Now, Obama’s about to endure a going-over that would make a proctologist blush. Why has he sometimes said his first name is Arabic, and other times Swahili? Why did he make up names in his first book, as the introduction acknowledges? Why did he say two years ago that he would “absolutely” serve out his Senate term, which ends in 2011, and that the idea of him running for president this cycle was “silly” and hype “that’s been a little overblown”?

In interviews, strategists in both parties pointed to four big vulnerabilities: Obama’s inexperience, the thinness of his policy record, his frank liberalism in a time when the party needs centrist voters and the wealth of targets that are provided by the personal recollections in his first book, from past drug use to conversations that cannot be documented.

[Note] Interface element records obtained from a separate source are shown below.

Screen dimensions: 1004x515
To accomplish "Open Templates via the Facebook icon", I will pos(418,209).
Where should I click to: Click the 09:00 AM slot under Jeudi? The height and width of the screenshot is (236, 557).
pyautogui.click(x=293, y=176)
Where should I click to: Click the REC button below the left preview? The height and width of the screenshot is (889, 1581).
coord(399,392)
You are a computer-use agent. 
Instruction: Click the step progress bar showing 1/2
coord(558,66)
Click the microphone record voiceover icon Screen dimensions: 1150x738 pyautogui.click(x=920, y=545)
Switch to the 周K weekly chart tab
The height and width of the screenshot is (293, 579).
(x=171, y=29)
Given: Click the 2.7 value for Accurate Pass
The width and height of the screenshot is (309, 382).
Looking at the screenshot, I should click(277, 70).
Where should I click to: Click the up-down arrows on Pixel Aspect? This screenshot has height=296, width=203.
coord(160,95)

The first two are rather odd. The introduction to the book explains why he did it. I understand when Lynn Sweet brought this up, but it isn’t exactly an interesting story to say he had a hard time writing it and so he used composite characters. Secondly, the whole thing about claiming his name has different origins isn’t quite right since his name actually does its roots in two different origins–or at least it isn’t an issue of controversy as Mike Allen being too stupid to understand how words develop.

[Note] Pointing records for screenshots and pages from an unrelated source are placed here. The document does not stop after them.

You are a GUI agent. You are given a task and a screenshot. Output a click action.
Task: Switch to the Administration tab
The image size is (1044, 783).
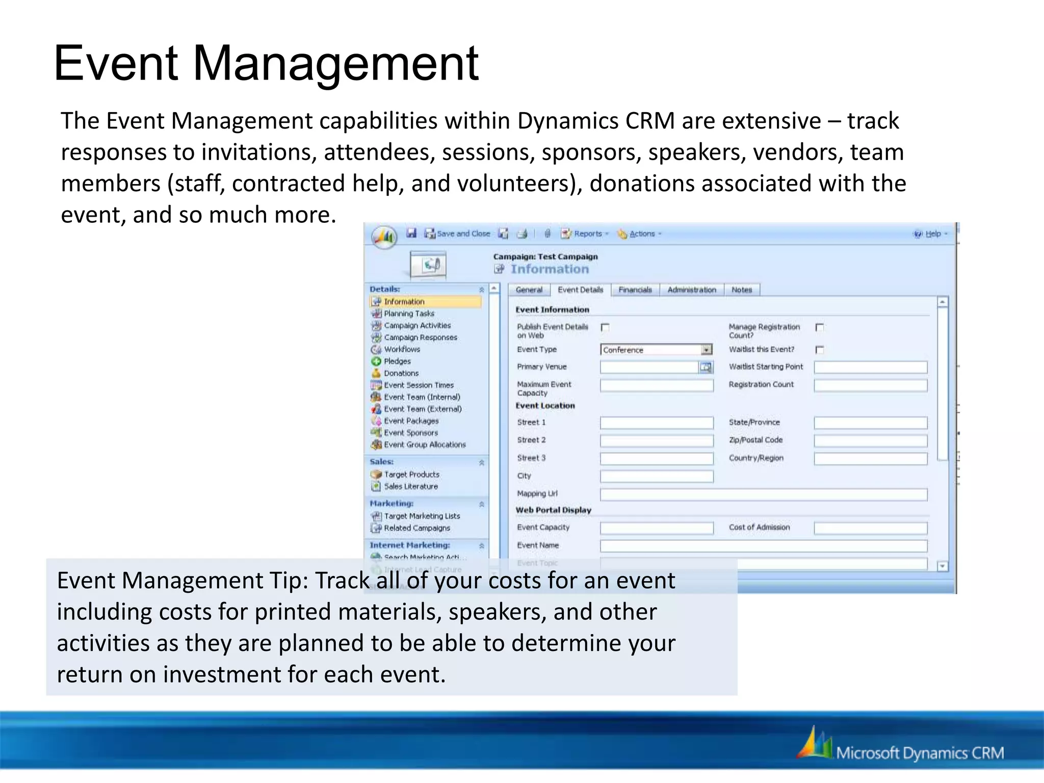click(x=691, y=290)
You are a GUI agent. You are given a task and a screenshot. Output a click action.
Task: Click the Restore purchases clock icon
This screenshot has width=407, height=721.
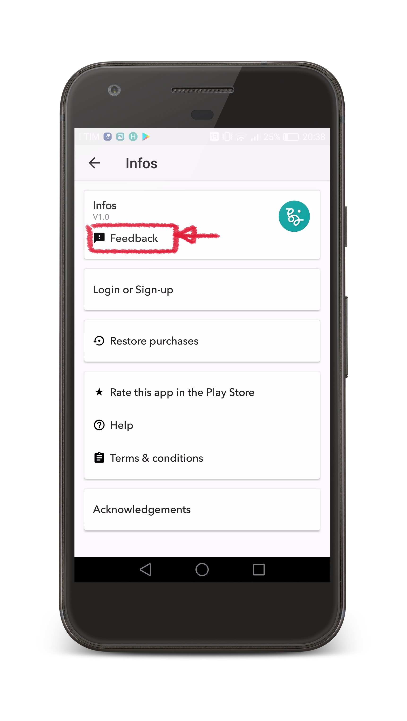[99, 341]
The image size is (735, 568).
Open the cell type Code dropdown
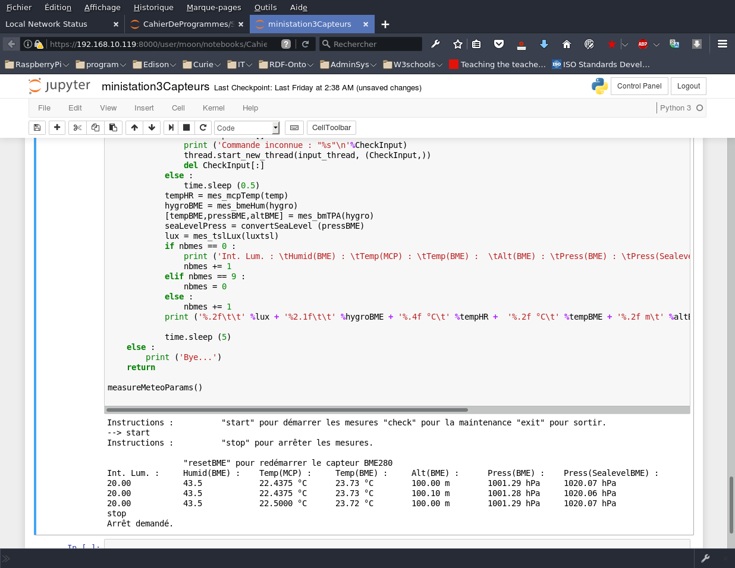pyautogui.click(x=246, y=128)
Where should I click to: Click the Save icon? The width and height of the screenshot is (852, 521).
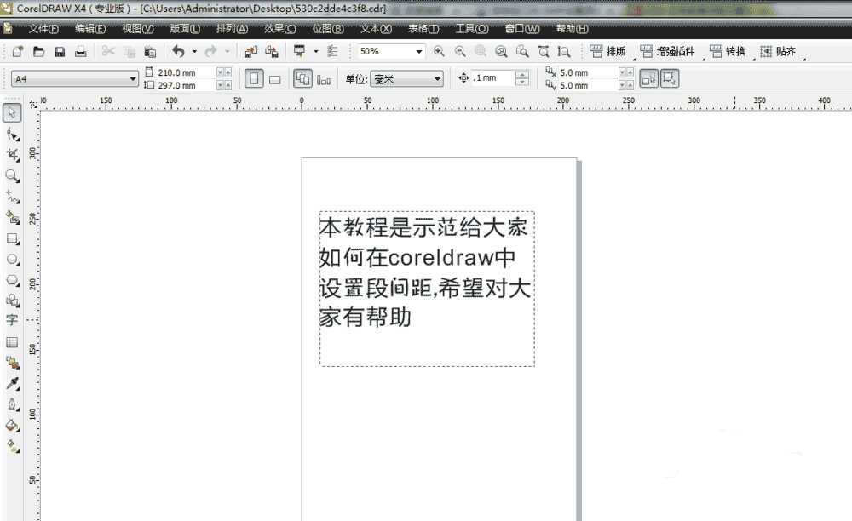pyautogui.click(x=59, y=51)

How does a class of people become so vapid? Seriously, his story is not shedding any light, but gossiping about the cool kids are thinking he’s doing too well so they’ll start being hard on him on such issues, even though some are demonstrably false.

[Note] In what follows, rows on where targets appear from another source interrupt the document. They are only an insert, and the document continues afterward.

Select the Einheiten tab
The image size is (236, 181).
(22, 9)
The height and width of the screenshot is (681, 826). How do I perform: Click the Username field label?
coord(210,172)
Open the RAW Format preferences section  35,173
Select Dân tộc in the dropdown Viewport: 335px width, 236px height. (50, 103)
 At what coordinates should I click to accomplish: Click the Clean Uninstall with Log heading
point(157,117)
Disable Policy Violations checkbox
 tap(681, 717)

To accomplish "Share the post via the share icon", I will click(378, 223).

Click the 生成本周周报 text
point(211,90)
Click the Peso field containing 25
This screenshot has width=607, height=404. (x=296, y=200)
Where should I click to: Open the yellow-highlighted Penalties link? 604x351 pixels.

a little more from Brother Tosser:

At the DNC meeting, Obama surprised some in the audience by seeming to scoff at the intricacy of public policy. “There are those who don’t believe in talking about hope,” he said. “They say, well, we want specifics, we want details, we want white papers, we want plans. We’ve had a lot of plans, Democrats. What we’ve had is a shortage of hope.”

A former Democratic official in close touch with several of the campaigns said: “Downplaying the importance of specific plans and ideas seems like a really strange strategy from somebody who is clearly very smart, policy-wise, but hasn’t established that with the broader public yet.”

He just wrote a book. It’s fine for the average guy on the street saying they haven’t heard the details of his plans, but for a member of the press to bitch about him not having ideas or specifics, I think you can get on Amazon and buy the damn book.